The recent recession brought a lot of financial problems to a lot of individuals, including homeowners who have existing loans to pay. Banks offered many an option for loan modification, to save homeowners at risk of delinquency, or those struggling with changes to income or losing their home equity.
This article gives information to those who are looking to move and get a new mortgage, but already have existing loan modifications:
Explaining Loan Modification
Basically anything that changed what was originally agreed upon in an existing mortgage and that restructured a part of the exisiting loan, most modifications reducing the amount of mortgage payments to be made.
When to Do What
The timing is also crucial when doing a loan modification: ordinary loan guidelines state that from the time of modification, homeowners should have 2 years of payment history on the property where the homeowner wants to apply for a new mortgage on; or 1 year of payment history to finance a new property. However, those who have a history of loan forgiveness or a mortgage write-down are then not eligible anymore for the usual mortgage loan. If the payment was only reduced and not forgiven, and the homeowner has had either the 1 or 2 year rating, then financing should be available regardless of the financial situation of the applicant.

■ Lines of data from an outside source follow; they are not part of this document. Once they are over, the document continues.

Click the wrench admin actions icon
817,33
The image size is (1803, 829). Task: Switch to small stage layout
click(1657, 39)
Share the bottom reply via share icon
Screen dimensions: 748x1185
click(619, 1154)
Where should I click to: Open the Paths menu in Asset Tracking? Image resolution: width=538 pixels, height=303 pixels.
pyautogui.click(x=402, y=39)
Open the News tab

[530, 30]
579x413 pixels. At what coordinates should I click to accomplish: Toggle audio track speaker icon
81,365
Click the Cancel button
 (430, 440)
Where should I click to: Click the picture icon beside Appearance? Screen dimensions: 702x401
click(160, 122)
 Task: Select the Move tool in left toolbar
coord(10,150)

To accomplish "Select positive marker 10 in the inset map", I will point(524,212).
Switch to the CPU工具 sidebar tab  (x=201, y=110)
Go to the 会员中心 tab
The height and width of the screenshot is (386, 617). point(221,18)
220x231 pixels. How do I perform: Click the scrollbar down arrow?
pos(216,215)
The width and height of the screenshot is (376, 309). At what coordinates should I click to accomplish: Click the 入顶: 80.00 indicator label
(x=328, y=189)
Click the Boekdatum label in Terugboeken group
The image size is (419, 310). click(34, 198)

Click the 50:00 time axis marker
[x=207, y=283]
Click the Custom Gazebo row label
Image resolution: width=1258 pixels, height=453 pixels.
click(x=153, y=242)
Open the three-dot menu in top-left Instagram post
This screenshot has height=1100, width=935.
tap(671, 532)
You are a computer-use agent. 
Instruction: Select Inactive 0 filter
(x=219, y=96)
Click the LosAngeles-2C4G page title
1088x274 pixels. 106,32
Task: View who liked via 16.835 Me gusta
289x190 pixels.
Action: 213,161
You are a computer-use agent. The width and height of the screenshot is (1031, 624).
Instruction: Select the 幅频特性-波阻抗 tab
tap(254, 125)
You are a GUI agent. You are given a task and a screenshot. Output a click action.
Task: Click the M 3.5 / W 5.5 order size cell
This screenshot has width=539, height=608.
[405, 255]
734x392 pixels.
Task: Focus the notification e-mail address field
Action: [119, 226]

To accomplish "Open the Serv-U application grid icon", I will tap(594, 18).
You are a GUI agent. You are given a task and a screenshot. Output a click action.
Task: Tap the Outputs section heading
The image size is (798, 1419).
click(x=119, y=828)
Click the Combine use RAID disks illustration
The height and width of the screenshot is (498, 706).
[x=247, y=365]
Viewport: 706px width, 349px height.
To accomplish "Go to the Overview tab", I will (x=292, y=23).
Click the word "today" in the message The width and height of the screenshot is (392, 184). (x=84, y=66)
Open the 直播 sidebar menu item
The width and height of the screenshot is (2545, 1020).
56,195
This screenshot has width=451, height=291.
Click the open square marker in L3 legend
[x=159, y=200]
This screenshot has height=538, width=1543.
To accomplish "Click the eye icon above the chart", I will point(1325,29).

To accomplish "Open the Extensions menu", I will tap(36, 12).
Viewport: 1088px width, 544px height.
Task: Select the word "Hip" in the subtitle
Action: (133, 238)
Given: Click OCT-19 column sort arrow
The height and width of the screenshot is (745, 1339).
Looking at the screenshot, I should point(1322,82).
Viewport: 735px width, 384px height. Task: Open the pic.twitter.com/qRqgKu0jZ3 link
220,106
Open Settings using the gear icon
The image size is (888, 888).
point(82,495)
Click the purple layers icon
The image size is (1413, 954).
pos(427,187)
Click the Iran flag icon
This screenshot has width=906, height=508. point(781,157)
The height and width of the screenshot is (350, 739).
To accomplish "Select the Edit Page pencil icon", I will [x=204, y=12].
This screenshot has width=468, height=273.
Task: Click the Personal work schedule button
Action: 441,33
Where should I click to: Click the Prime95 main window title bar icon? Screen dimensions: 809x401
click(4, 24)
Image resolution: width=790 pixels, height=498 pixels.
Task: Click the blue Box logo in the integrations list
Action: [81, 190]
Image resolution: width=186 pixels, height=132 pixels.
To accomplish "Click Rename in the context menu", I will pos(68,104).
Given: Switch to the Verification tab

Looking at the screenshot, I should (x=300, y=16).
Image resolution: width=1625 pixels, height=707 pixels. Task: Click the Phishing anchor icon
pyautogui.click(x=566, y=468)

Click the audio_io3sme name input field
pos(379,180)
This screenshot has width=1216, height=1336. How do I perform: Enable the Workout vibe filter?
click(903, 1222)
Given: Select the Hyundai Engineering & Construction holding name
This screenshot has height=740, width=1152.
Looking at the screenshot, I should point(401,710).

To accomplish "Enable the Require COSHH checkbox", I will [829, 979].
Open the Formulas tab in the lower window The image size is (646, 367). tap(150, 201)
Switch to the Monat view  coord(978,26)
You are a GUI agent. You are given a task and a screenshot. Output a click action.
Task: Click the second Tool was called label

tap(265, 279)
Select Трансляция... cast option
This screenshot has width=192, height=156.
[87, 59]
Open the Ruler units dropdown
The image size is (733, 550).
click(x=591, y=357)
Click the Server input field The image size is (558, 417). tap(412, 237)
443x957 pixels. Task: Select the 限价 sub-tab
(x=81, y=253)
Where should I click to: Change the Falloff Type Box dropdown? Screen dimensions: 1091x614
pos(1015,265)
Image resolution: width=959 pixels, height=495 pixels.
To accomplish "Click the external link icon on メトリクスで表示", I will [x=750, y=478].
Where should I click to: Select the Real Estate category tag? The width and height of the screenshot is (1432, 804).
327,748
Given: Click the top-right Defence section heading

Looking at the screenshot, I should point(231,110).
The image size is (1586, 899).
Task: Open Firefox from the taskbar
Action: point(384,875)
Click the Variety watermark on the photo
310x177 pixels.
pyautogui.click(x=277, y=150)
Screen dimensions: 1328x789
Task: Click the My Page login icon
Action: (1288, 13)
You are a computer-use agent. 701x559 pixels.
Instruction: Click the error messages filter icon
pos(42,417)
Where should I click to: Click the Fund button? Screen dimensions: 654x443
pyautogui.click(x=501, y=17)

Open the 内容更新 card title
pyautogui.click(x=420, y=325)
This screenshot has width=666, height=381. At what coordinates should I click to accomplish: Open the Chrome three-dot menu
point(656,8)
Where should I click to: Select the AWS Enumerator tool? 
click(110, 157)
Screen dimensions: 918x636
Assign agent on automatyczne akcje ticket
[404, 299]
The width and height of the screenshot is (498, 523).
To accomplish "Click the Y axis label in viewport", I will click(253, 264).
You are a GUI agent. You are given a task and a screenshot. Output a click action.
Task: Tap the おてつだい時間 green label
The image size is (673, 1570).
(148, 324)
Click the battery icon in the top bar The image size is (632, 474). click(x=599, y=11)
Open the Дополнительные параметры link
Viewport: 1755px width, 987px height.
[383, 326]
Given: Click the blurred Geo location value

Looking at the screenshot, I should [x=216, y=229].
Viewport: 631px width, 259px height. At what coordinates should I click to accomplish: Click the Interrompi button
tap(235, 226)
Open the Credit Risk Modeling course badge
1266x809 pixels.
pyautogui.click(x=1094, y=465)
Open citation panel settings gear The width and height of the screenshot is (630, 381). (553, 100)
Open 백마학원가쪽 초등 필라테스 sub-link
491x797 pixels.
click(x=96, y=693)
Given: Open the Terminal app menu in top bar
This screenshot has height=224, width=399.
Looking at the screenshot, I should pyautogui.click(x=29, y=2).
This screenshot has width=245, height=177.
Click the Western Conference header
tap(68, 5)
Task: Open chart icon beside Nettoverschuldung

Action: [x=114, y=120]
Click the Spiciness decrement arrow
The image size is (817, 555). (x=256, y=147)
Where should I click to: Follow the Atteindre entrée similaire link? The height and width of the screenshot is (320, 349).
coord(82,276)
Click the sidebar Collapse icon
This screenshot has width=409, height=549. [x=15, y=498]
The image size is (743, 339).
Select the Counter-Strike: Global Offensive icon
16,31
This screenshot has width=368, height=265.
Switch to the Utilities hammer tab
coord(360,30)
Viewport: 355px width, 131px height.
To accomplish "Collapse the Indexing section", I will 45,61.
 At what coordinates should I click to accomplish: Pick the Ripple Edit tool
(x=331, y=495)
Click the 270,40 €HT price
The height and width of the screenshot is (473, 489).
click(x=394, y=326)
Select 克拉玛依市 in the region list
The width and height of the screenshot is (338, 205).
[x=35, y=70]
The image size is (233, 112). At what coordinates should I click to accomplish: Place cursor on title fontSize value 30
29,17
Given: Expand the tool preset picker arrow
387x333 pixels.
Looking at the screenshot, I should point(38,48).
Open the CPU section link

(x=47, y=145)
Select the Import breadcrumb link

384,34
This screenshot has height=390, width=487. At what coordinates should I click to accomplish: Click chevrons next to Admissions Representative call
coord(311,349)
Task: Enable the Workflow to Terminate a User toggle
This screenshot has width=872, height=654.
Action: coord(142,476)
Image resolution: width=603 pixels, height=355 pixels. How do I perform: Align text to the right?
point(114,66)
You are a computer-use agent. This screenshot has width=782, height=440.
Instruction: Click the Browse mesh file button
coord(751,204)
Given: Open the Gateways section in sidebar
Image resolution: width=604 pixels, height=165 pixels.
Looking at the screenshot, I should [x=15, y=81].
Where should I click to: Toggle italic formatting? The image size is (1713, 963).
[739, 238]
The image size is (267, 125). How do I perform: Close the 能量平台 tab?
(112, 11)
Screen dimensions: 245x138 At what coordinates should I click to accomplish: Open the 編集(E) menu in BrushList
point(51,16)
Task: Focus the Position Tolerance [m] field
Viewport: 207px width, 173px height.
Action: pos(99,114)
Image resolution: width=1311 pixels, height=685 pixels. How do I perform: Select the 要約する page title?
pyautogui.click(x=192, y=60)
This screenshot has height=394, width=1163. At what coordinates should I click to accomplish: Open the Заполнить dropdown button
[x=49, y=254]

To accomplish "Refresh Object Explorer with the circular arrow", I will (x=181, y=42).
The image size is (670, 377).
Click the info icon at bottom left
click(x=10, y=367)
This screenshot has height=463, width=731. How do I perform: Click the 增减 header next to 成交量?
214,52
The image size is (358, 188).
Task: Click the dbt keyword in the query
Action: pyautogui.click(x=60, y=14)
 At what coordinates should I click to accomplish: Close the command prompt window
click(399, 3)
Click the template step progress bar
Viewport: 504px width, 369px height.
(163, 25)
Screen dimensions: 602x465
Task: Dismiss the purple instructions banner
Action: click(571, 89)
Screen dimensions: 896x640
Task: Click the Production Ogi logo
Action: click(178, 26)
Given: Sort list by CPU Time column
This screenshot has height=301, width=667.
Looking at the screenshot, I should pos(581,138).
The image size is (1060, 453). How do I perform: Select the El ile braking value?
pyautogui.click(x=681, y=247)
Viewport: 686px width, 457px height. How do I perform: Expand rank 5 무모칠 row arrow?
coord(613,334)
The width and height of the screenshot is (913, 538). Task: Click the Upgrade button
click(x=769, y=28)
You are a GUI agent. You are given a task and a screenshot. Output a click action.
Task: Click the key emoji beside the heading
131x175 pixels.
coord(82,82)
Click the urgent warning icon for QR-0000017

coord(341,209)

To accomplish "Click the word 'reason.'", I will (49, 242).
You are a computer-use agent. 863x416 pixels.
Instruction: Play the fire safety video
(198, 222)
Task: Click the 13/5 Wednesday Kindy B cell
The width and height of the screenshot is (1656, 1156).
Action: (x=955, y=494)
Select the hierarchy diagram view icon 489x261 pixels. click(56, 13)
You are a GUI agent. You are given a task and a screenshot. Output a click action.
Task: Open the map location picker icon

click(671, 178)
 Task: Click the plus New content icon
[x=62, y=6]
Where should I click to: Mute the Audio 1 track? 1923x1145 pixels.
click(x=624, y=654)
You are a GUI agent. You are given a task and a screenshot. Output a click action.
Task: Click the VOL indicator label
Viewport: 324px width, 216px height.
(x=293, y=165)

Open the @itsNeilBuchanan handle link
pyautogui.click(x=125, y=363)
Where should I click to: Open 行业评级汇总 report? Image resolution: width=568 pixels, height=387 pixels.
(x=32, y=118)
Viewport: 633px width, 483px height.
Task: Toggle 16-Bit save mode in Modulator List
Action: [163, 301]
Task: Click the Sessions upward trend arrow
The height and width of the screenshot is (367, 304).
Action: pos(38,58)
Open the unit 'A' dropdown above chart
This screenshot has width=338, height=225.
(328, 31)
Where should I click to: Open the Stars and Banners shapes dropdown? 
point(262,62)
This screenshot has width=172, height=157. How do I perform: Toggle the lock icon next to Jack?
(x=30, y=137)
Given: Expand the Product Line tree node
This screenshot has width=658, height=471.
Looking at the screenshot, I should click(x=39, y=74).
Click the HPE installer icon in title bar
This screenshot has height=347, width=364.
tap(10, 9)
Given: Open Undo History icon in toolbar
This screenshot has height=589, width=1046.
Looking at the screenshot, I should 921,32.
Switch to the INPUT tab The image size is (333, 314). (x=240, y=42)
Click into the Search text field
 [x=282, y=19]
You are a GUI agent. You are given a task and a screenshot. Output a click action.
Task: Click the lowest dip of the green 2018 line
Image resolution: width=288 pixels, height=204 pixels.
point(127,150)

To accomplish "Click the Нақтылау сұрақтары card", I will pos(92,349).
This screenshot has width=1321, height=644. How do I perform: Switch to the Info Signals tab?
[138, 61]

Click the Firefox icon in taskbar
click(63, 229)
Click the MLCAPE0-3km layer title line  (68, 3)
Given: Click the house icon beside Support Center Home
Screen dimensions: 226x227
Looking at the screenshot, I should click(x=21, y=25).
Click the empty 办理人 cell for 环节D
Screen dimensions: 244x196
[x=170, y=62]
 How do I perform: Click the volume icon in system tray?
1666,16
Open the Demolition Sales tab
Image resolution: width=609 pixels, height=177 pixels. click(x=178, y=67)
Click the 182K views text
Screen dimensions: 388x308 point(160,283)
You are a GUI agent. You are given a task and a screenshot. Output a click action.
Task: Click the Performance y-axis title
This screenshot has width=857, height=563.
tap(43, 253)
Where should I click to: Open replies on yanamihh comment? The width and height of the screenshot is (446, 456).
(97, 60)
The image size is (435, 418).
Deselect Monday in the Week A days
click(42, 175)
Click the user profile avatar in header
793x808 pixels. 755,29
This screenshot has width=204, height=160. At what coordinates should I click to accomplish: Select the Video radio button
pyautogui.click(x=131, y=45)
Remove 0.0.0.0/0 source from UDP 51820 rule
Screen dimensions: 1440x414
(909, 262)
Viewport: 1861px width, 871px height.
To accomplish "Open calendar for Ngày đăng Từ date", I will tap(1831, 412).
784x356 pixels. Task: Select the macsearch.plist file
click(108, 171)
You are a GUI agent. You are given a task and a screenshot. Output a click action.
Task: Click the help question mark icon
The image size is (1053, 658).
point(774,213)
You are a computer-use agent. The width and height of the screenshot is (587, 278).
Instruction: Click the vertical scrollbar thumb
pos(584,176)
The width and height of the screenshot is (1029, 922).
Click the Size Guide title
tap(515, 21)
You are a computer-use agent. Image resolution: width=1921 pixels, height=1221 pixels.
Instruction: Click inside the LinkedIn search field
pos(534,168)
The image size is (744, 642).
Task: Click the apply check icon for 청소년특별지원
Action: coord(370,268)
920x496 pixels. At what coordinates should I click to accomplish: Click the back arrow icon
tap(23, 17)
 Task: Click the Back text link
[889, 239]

Check the Homeowner’s Credit Report
Banks and other lenders review all applications based on a person’s credit report. Therefore, what was reported on the loan modification also plays a huge role: normally this is reported to be a “restructured” or a “modified mortgage” on the homeowner’s credit report. Should the second be the case, but this was not reflected on the credit report, this is an advantage for the homeowner. In any case, make sure to show a detailed copy of the modifications made on the loan. This is because other lenders define restructured or modified mortgages differently than for example, how Fannie Mae and Freddie Mac would interpret it to be. Therefore, the homeowner has in this case some room for leeway. After a restructuring with a lender, the homeowner has to sign new paperwork with all the terms and conditions of the restructured loan. Should there be no new signing of paperwork required, but a change in the loan took place, it will then still be reported to the credit bureau, but documenting what was modified on the loan is not required and the homeowner also does not have to wait any longer.
Otherwise, the waiting times should not vary because banks that bundle and sell these loans follow the same guidelines. Bigger banks may need another round of inspections to avoid loans that are high risk.
Homeowners who have been rejected due to existing loan modifications should ask for another opinion. Approach mortgage banks where availing a loan are more feasible, for example those that work closely with Fannie Mae and Freddie Mac.
The hard times should not mean the end of plans to modify existing loans and acquiring new property. By keeping with the monthly payments, many options exist for homeowners who truly deserve the loan modification.